▶ [PROBLEM STATEMENT]
Your task is to copy the lines of the data below from the line holding "For every named target in this 221×2576" through the line holding "[Twitter] (135, 2478)", inclusive, exactly and with nothing added.

▶ [SOURCE RECORDS]

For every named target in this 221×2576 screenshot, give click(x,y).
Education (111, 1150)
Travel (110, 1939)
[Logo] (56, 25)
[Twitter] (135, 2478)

==

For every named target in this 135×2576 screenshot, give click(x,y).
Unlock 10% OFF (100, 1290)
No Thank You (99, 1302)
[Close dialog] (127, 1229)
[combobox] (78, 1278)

▶ [RESPONSE AREA]
For every named target in this 221×2576 screenshot, give click(x,y).
Education (111, 1150)
Travel (110, 1939)
[Logo] (56, 25)
[Twitter] (135, 2478)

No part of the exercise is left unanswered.